Extended Data Fig. 2 Quality control and cell type analysis of human cardiac snRNA-seq.
a, Histograms showing the frequency distribution of unique molecular identifiers (UMIs) (left) and genes (right) detected in each sample. b, The scatter plot showing the proportion of mitochondrial genes in all cells of human cardiac tissue. The color key ranging from yellow to red indicates an increase in the proportion of mitochondrial genes. Cells with low quality are colored in gray. c, The plot showing the distribution of quality control metrics across samples in snRNA-seq data obtained from human cardiac tissue. The height of each bar represents the median number of genes detected per cell for the corresponding sample, with yellow and green dots indicating sequencing saturation and mapping rate to the genome, respectively. d, The dot plot shows the proportion of mitochondrial genes per cell in each sample of human heart tissue. e, The heatmap showing the number of nuclei in all samples used for single-nucleus transcriptome sequencing in this study. f, UMAP plot showing the distribution of cells in young and aged groups of human cardiac tissue. g, The dot plot depicts the expression levels of representative marker genes for each cell type, where dot size and color reflect the percentage of cell expression and the average expression level of the certain gene, respectively. h, UMAP plot showing the expression of representative marker gene in T cells and NKT cells. i, UMAP plot showing the distribution of subclusters of T cells and NKT cells. Left panel, the cells are colored by different subclusters or cell types. Right panel, violin plots showing the expression of representative marker genes in NKT cells. j, The dot plot depicts a subset of aging-related differential genes identified based on M-specific recognition. where dot size and color reflect the percentage of cell expression and the average expression level of the certain gene, respectively. k, Bar plot showing the proportion of each cell type in the human heart across young and aged groups. Each point represents a sample. The data from 16 young samples and 16 aged samples. l, Bar plot showing the proportion of CD3E, and CD247 positive cells in human cardiac tissue across age groups. Data are derived from 16 young samples and 16 aged samples. Statistical significance was assessed using an unpaired two-tailed Student’s t-test.
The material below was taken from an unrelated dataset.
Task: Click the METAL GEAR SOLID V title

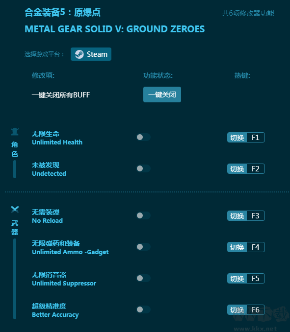Action: coord(114,29)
Extended Data Fig. 3 Aged cardiac cells show increased inflammation, fibrosis and transcriptional noise.
a, UMAP plot showing the distribution of subclusters of fibroblasts. b, The bar plot showing the fold change in cell proportion for fibroblast subcluster (aged vs. young), with purple bars indicating up-regulation in aged individuals and green bars indicating down-regulation. c, Heatmaps showing the average AUC scores of TBK1/IKK activation, NF-κB signaling pathway, SASP-related genes, inflammatory-related genes and cardiac fibrosis-related genes. d, The bar plots display enriched representative Gene Ontology (GO) terms or pathways for indicated fibroblast subsets upregulated or downregulated with aging. Colors indicate different cell subpopulation, and the length of the bar indicates −log10 (p-value). e, Immunofluorescence staining of Collagen I, cTnT and WGA in young- and aged- human cardiac tissues. Scale bars, 20 μm and 5 μm (zoomed-in image). Data are presented as mean ± s.e.m., n = 10, *P < 0.05. f, The box plots showing the transcriptional noise of each cell type in the human cardiac tissue between young and aged groups. The y-axis value of each box indicates the interquartile range, the horizontal line within the box is the median, and the whiskers represent 1.5 times the interquartile range. The gray color indicates young cells, while red represents aged cells. Data are derived from 16 young samples and 16 aged samples. The P-value is indicated above each boxplot (Wilcoxon rank-sum test). g, The scatter plots depict the ratio of transcriptional noise between old and young samples in human heart tissue, where the X-axis represents the 1-Spearman correlation coefficient, and the Y-axis indicates the Euclidean distance between cells. The magnitude of the dots is aligned with the -log10(adjusted p-values) from the differential transcriptional noise tests specific to each cell type, with the red lines indicating the fit of the linear regression model. h, Top, the heatmap displaying the row Z-score expression levels of genes with high Pearson’s correlation coefficients (correlation coefficient > 0.6 and FDR < 0.05) between the coefficient of variation and expression levels in cardiomyocytes, fibroblasts, and endothelial cells. The bins are ordered based on the coefficient of variation ranking within each group. Bottom, bar plot displaying the representative Gene Ontology (GO) terms and pathways that were enriched for genes exhibiting high Pearson’s correlation coefficients in corresponding cell types.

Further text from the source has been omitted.